House of Margot Blair founder Carly Blair in her Lake Austin shop. Photo by Kate Zimmerman Turpin. Local Business Grappling with the loss of large events due to COVID-19, the local flower shop is putting the petal to the metal.

When Carly Blair started her floral business in 2009, the economy was in a recession, she was denied funding to open a brick-and-mortar, and she was working four part-time jobs to make ends meet. So, this spring, when she lost $30,000 from the cancellation of both SXSW and the majority of her scheduled weddings and events, the entrepreneur took the disruption in stride.

“We started during crazy economic times. That’s what I keep trying to remind myself of: that I’ve done this before,” Blair says. “There’s really no curveball that I haven’t already seen. It’s just about putting my head down and working.”

Long before she started House of Margot Blair , she discovered her talent for floral arrangements by helping out at her aunt’s flower shop as a teenager. A few years later, Blair dropped out of college and moved to Austin, where she landed an internship with a wedding planner that furthered her interest in flowers. Her sister helped her secure her first gig as a wedding florist via popular marriage website The Knot —unearthing a myriad of new opportunities for Blair’s blossoming career.

After weathering the financial crisis, she went full-time with her business in 2012 and eventually opened a brick-and-mortar on Lake Austin Boulevard. With her signature romantic aesthetic, she gravitates toward blooms like peonies, ranunculus, garden roses, anemones, and poppies. “It’s a juxtaposition of ultra-luxe mixed with edgy color combinations that make it modern and fun and unexpected,” she says.

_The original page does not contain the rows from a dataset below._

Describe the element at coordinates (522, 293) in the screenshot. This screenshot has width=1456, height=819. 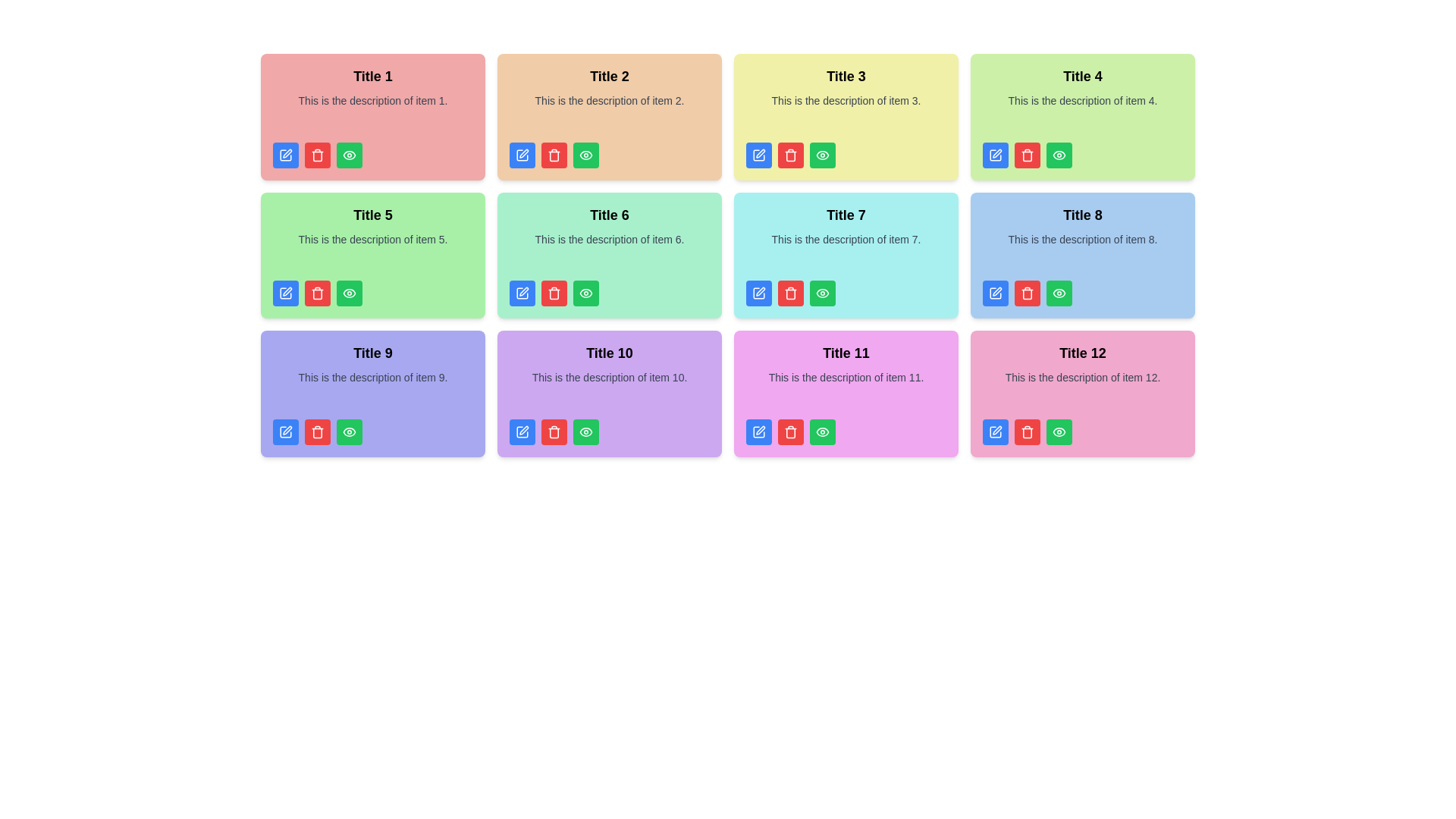
I see `the blue square button with a pencil icon located under 'Title 6' for accessibility purposes` at that location.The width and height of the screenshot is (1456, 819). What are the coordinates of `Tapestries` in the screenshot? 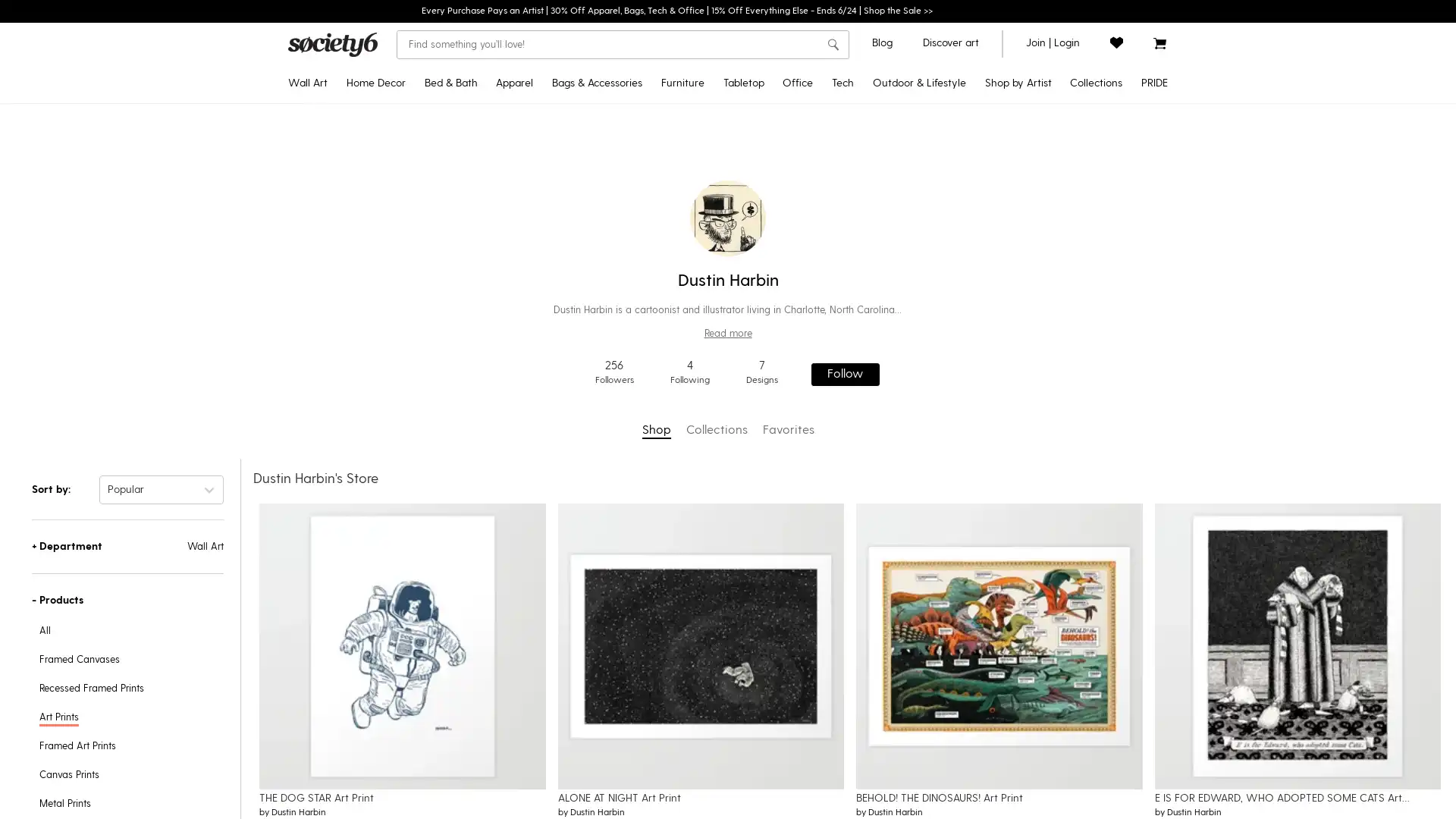 It's located at (356, 243). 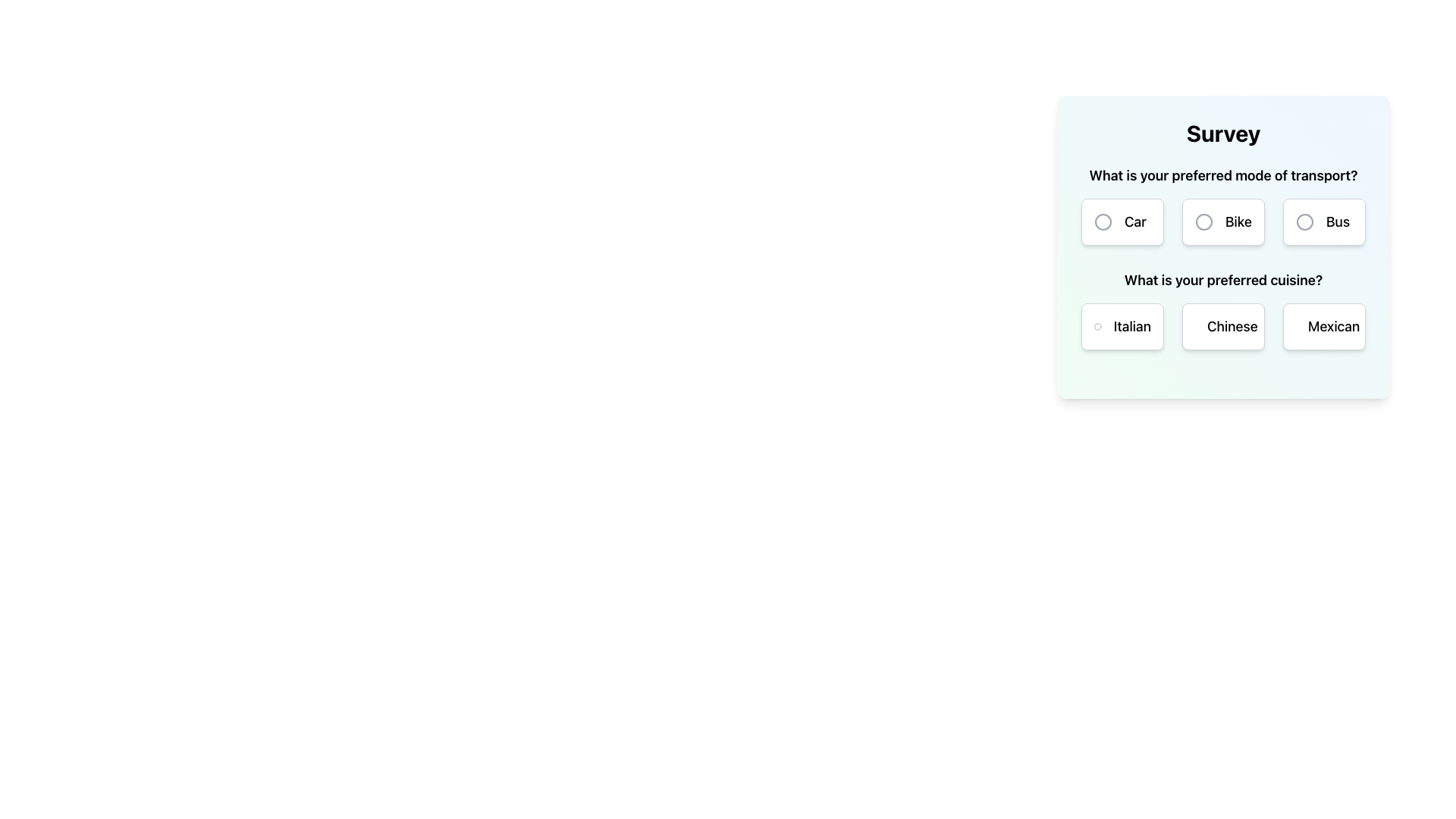 What do you see at coordinates (1135, 222) in the screenshot?
I see `the text label 'Car' which indicates a selection option for the corresponding radio button in the first row of the transport selection input group` at bounding box center [1135, 222].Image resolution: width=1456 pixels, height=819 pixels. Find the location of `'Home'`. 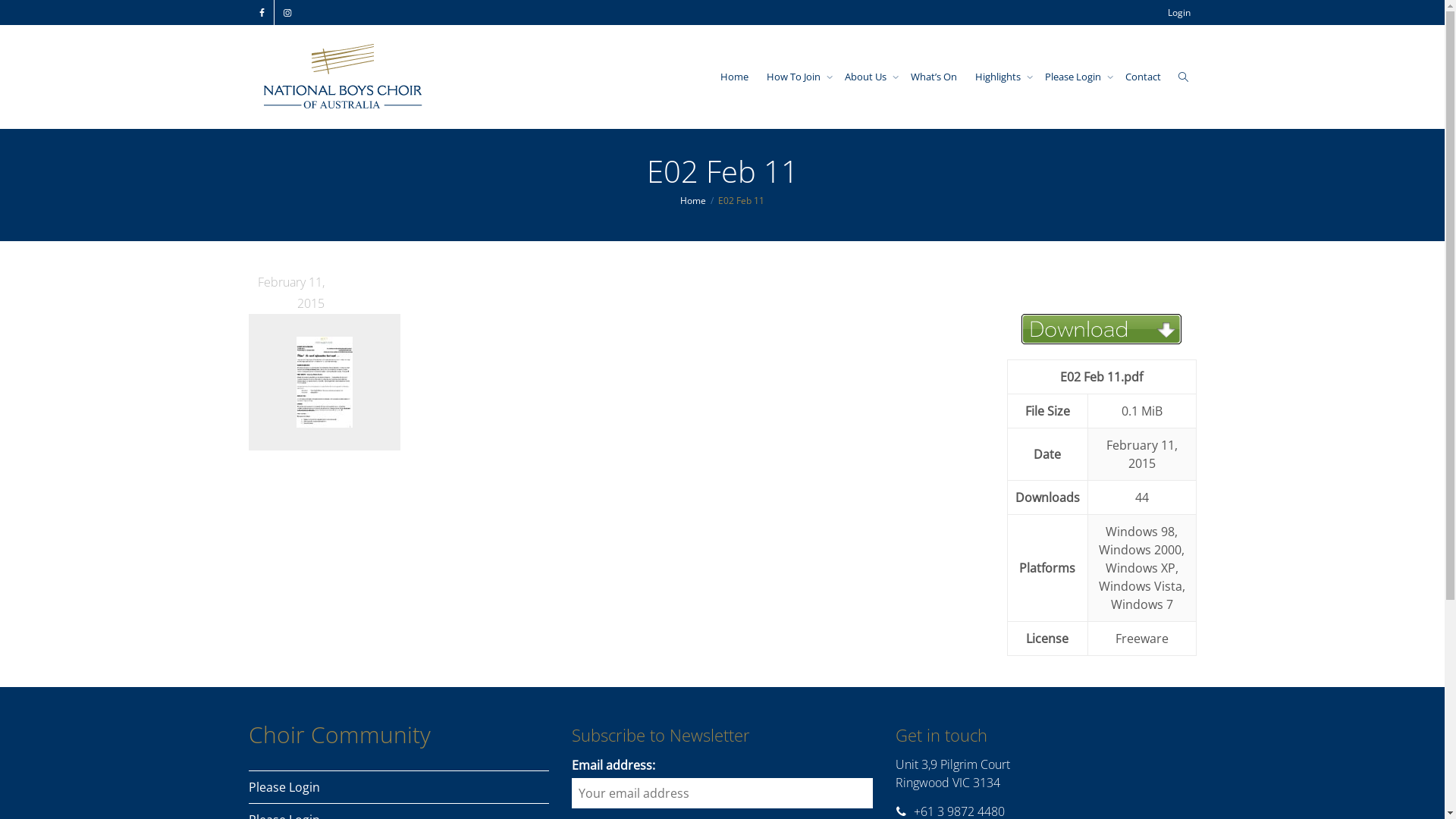

'Home' is located at coordinates (734, 77).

And then COVID-19 hit. Because so many weddings and events have been canceled, scaled back, or postponed until next year, Blair has been forced to find other ways to drum up business. One method has been her virtual floral arrangement classes, in which her company delivers blooms to local participants’ homes and she gives step-by-step instructions via Zoom. Another is her new Margot by Margot Blair service, a less-customized floral option with set prices and arrangements for smaller weddings, events, and even dinner parties. “It’s a way for people to get that high-end, large-scale look that we’re known for, but on a lower budget,” she says.

Although flowers and weddings may seem like superfluous expenses in times of uncertainty, the florist believes small indulgences can alleviate the pains of a particularly difficult stretch. “I remember a story about back in war times with now-Queen Elizabeth II. When she was getting married, people gave part of their fabric rations to her so that way she could still have a wedding dress. And to me that kind of proved that for people, even in the worst of times, a wedding is something that they still want to celebrate, and they’ll use whatever means possible to be able to do it,” she says. “Flowers make people happy.”